No member of Council challenged this assertion; but neither did any member of Council support an open-ended incentive based on actual final costs.

Despite the insurmountable confusion over the financial data, City Council unanimously approved the incentives on the First Reading, setting up a final public hearing two weeks later. In the interim, Council guided staff to work to eliminate the confusion by reengaging with the developer to provide final, more accurate and better understood numbers before the Second Reading of the Ordinance.

The Second Reading of the Public Hearing occurred on November 10th, and the discussion was even rockier; the numbers more confusing. At this meeting, VP Riverside partner Todd Glover–who is also Executive Director of the powerful Municipal Association of South Carolina–took over the task of arguing that city staff were shortchanging VP Riverside.

In short, the ensuing debate only added to the confusion and City Council voted for a continuation of the Second Reading.

During the next month, VP Riverside and city staff met to iron out differences, with VP Riverside clearly gaining financial benefit from the exercise. During the continued December 8, 2025 Second Reading, City Manager Stuart Bedenbaugh described the City’s interactions with VP Riverside as “hand-holding” and “everything short of singing Kumbaya.”

The size of the final incentive subsidies for VP Riverside dwarf previous awards (Table 1). The rise in the estimates of project fees between October 25 and December 8 is also striking (Table 2).

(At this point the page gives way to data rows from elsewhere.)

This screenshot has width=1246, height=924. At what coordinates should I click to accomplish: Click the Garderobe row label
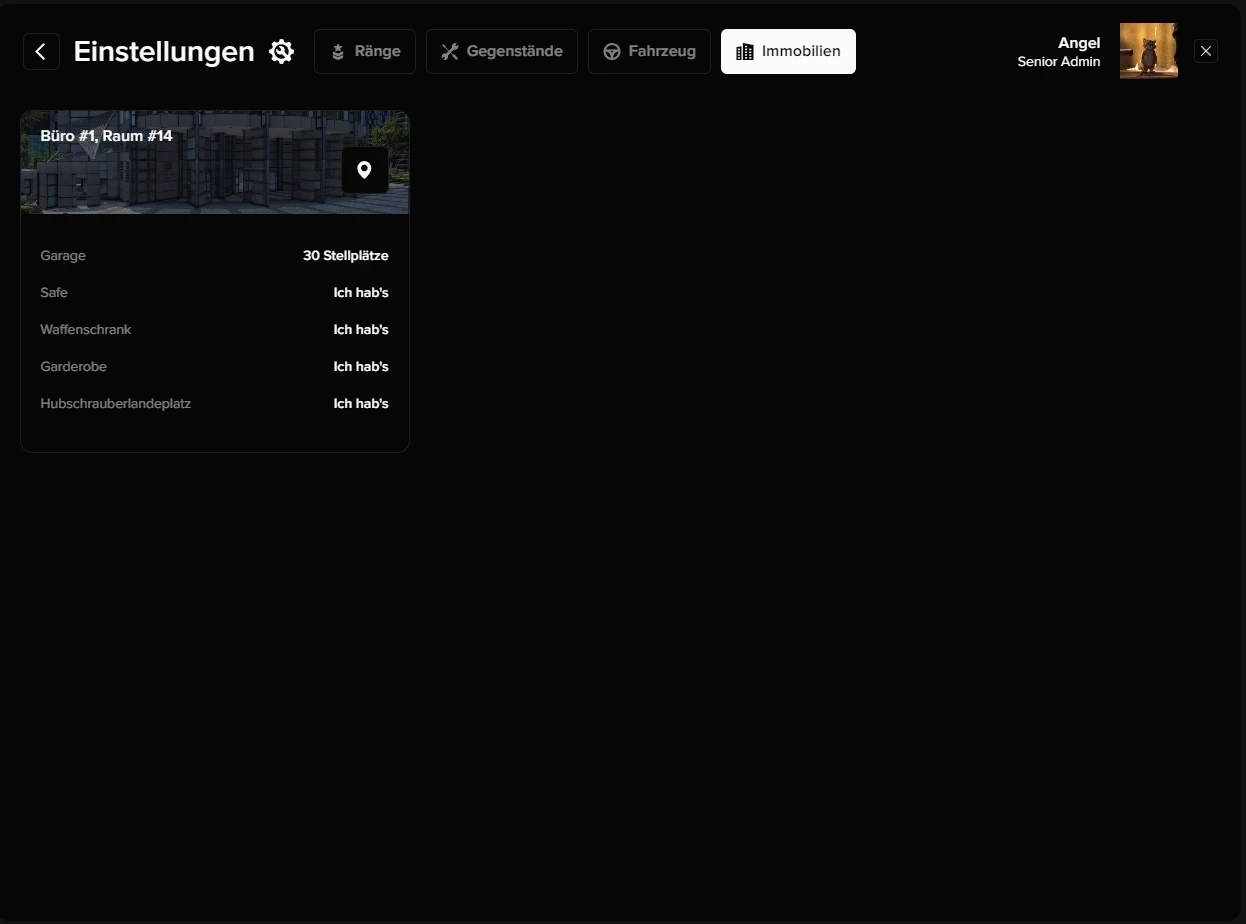pyautogui.click(x=73, y=367)
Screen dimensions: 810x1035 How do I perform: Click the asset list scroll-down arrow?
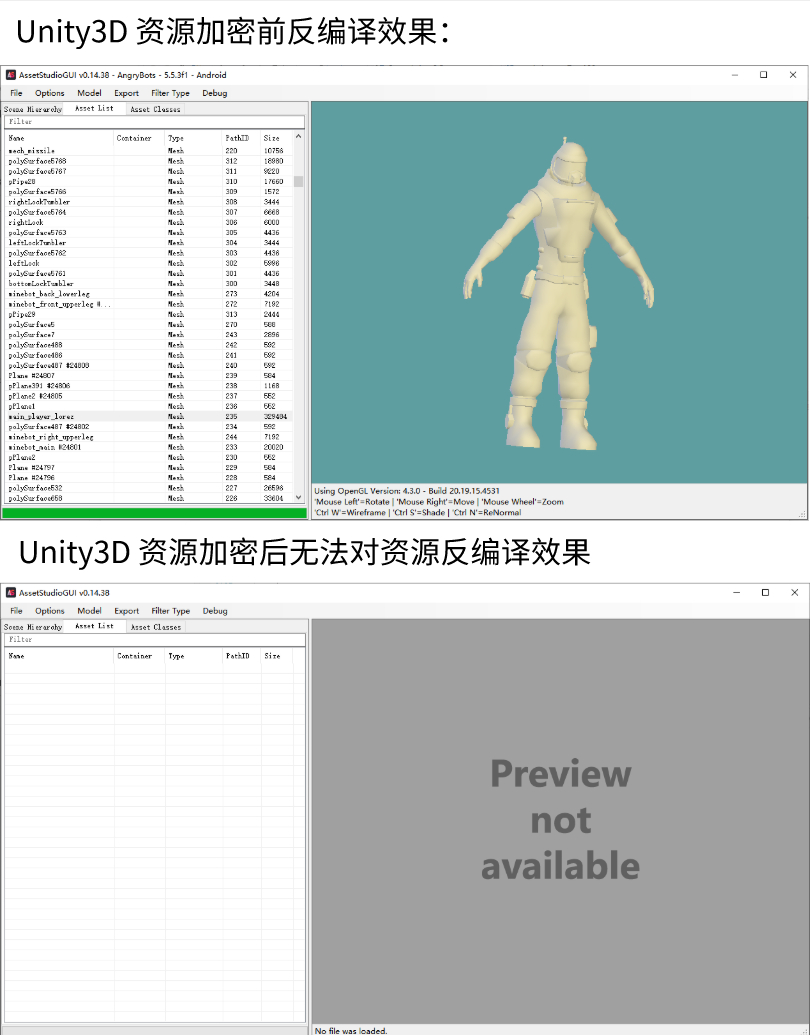[298, 498]
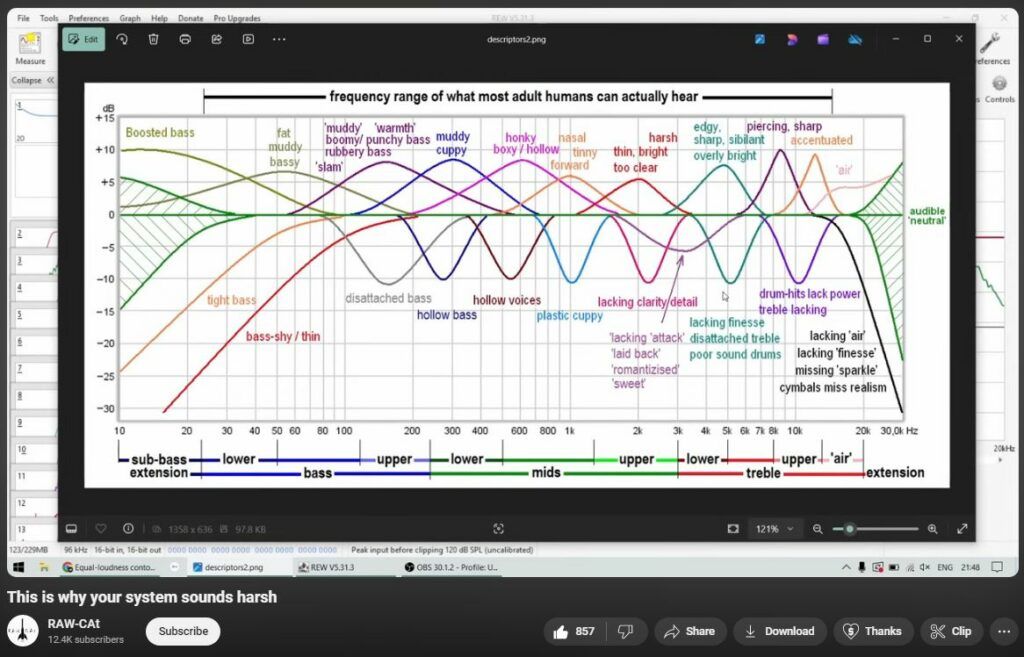The height and width of the screenshot is (657, 1024).
Task: Zoom out using the minus magnifier icon
Action: [818, 528]

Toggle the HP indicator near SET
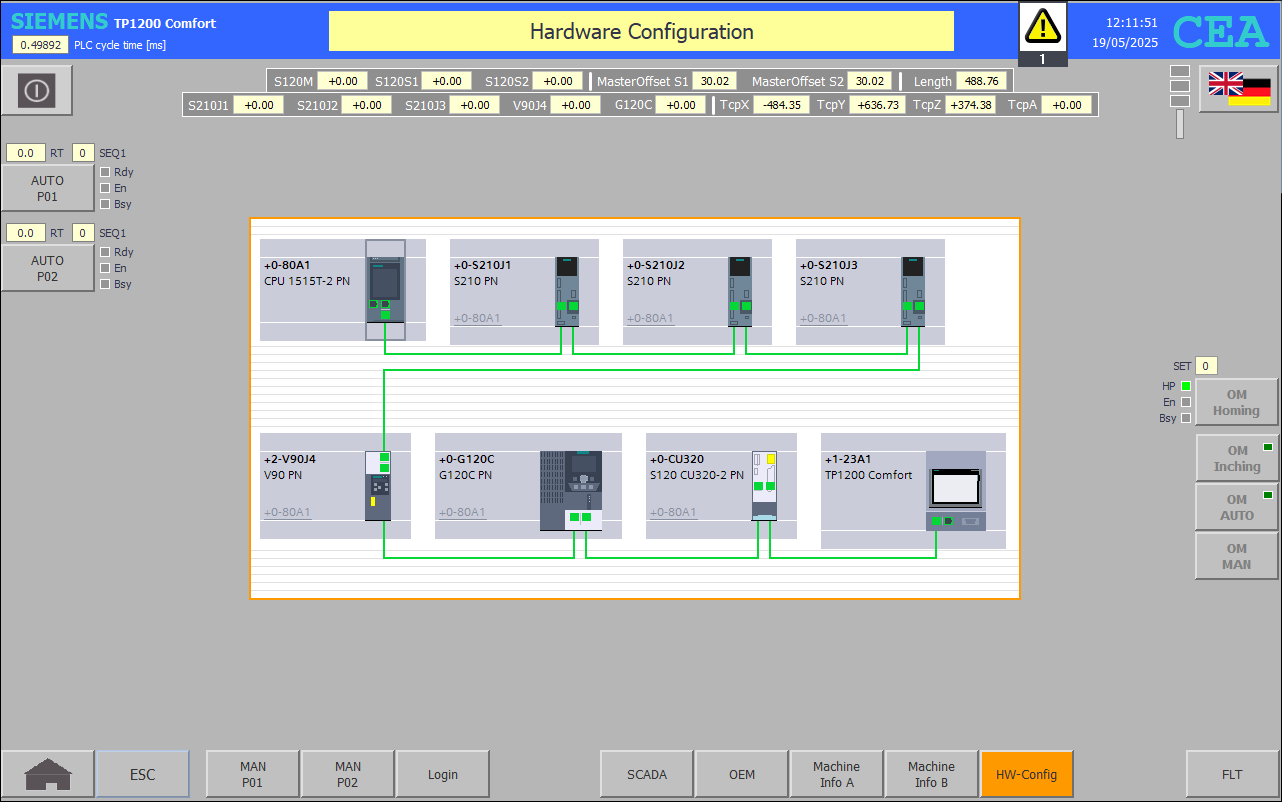(x=1186, y=386)
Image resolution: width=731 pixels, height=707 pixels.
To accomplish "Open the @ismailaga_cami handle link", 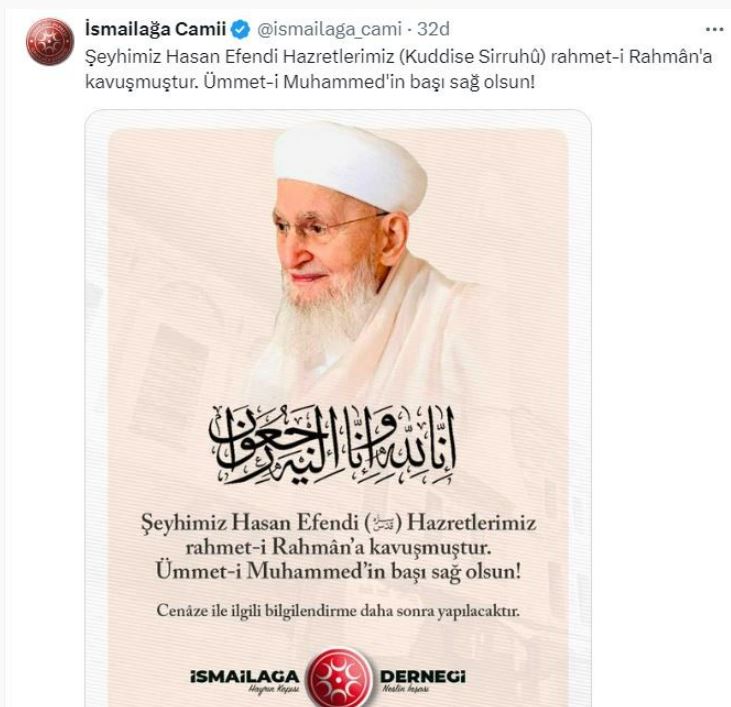I will [x=329, y=29].
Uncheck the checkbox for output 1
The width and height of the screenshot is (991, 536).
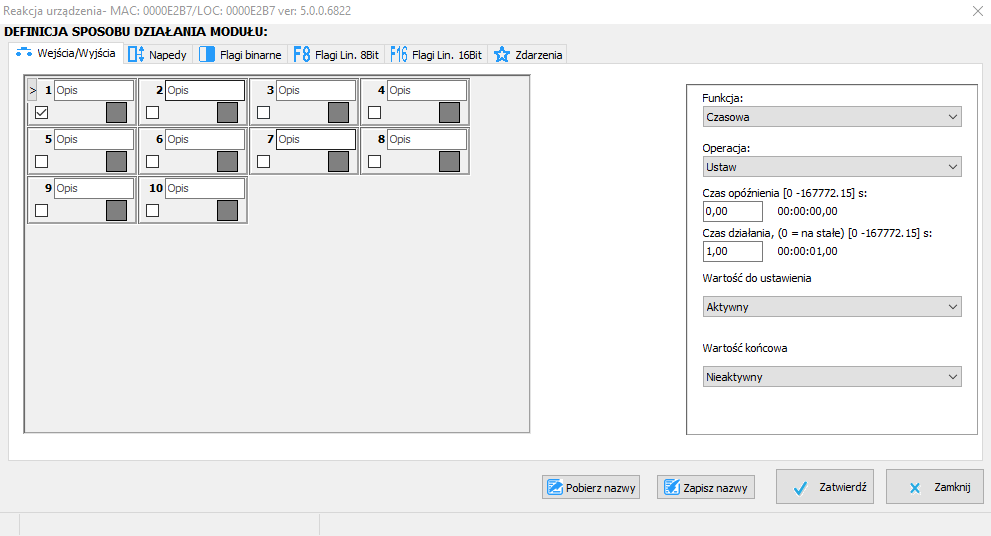click(x=42, y=113)
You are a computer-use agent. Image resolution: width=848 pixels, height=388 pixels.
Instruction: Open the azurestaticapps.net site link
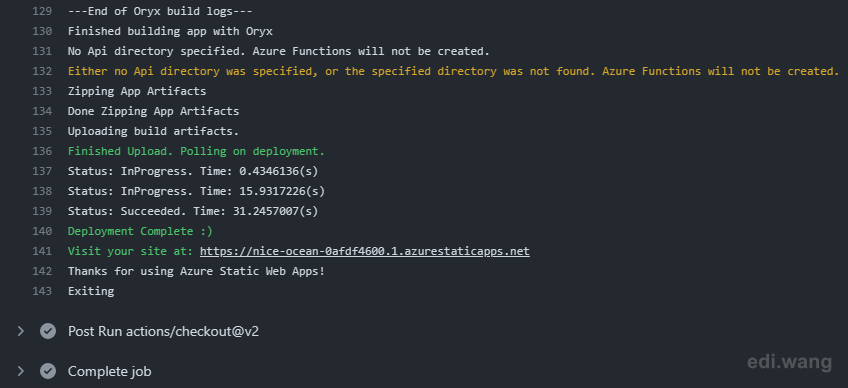click(365, 251)
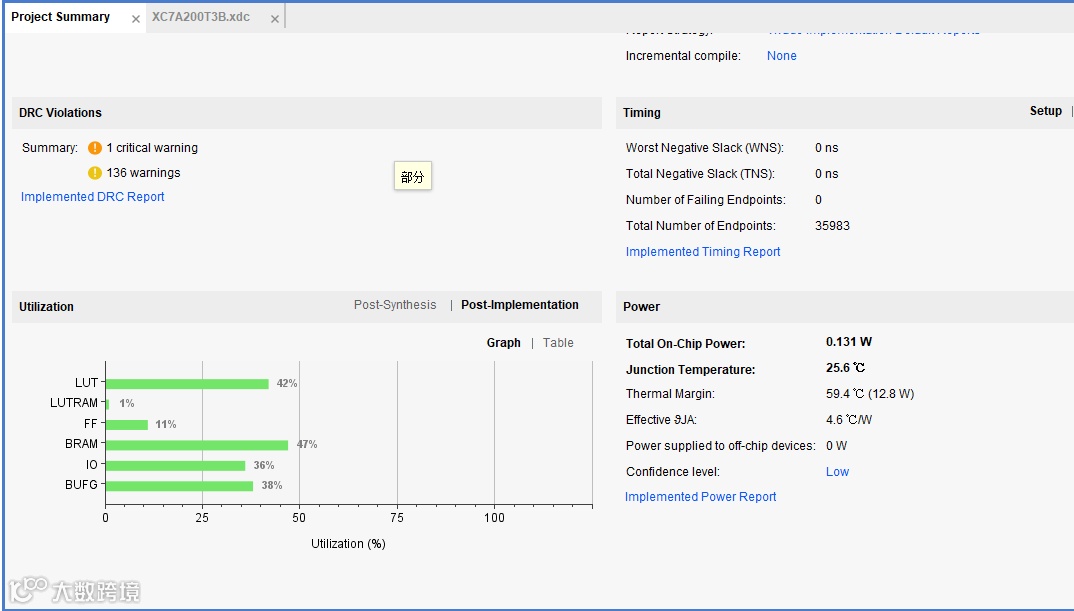Image resolution: width=1074 pixels, height=611 pixels.
Task: Switch to the XC7A200T3B.xdc tab
Action: (201, 17)
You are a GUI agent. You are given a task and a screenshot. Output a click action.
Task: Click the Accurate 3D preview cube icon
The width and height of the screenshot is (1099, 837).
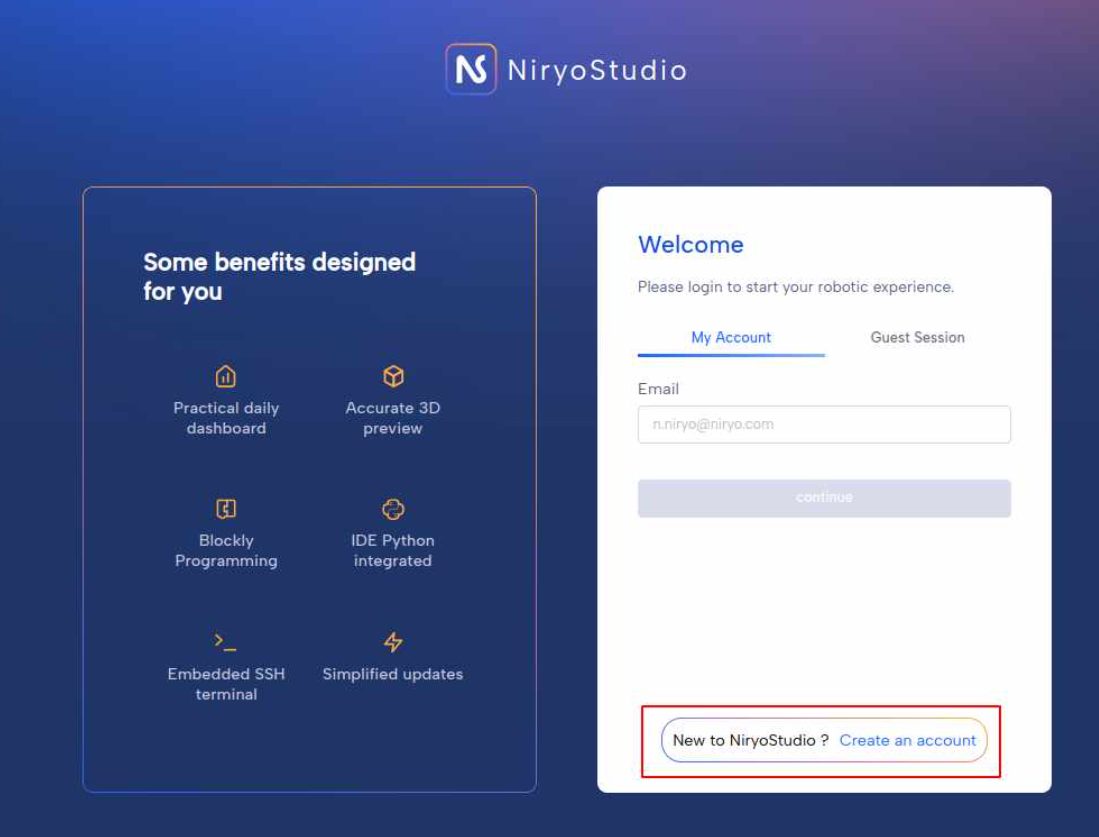pyautogui.click(x=393, y=376)
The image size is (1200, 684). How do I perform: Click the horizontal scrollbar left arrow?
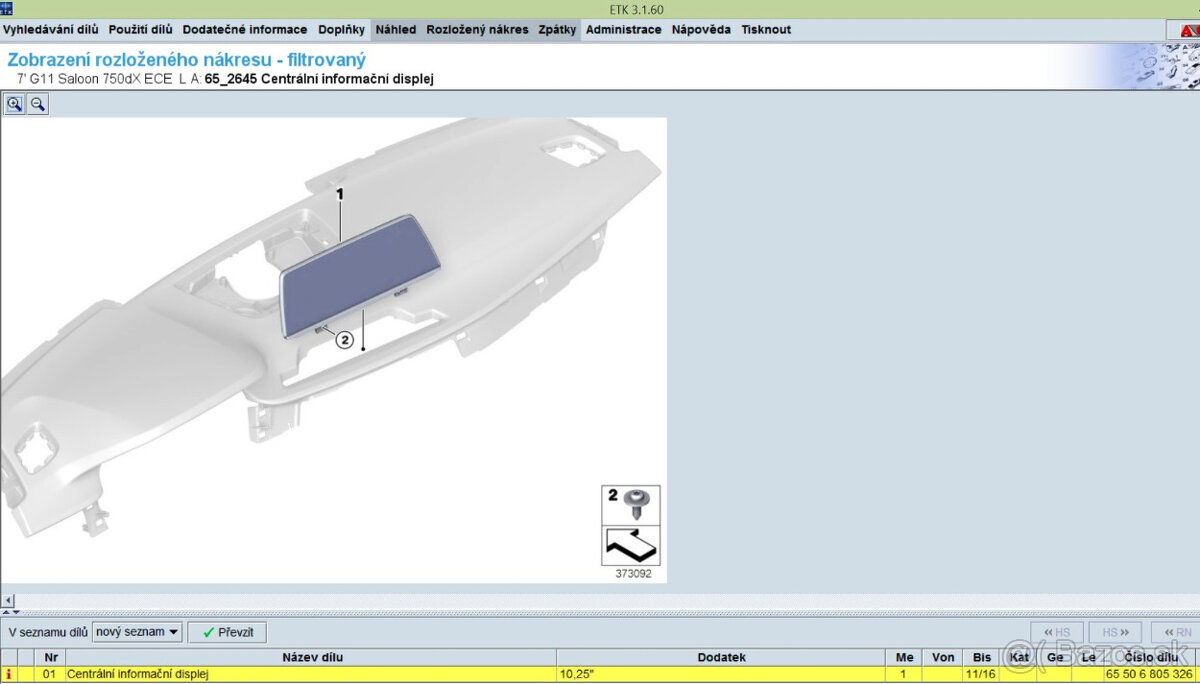click(8, 600)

Date of EstimateCommercialResidential Total
10/27/26$113,135$700,855$813,990
11/10/26$118,910$842,910$961,820
12/08/26$375,495$713,032$1,088,520
Table 2: Range of estimates over time for fees related to proposed financial incentives for VP Riverside and Van Rock Holdings. The subsidy is 50% of the costs, which amounts to $544,260 in total potential reimbursements.


The financial differences between earlier versions and the final figures (Figure 1) were not revealed in the City Manager’s memorandum for Council’s December 8th meeting; when the Second Reading (see pages 119-136) was continued. The necessity for economic incentives for residential development during a housing boom across the County was never discussed or evaluated.

With no debate, the incentive package was approved by a unanimous vote by a Council with three new members.

Figure 1: Final incentive package figures for Rutland Place. (page 121 of December 8, 2025 City Council agenda packet)(click to enlarge)



Footnote

* VP Riverside LLC’s agent is Attorney Ray Massey, who is one of City Attorney Gary Smith’s law partners. Smith did recuse himself from the Second Reading of the Rutland Place concept plan public hearing in July 2024, after that potential conflict of interest was raised in a letter to City Council. At the time, he stated he was unaware of what Mr. Massey’s role, if any, was in the project. (see Page 4 of meeting minutes)

Mr. Smith did not recuse himself from the VP Riverside Incentive Ordinance process.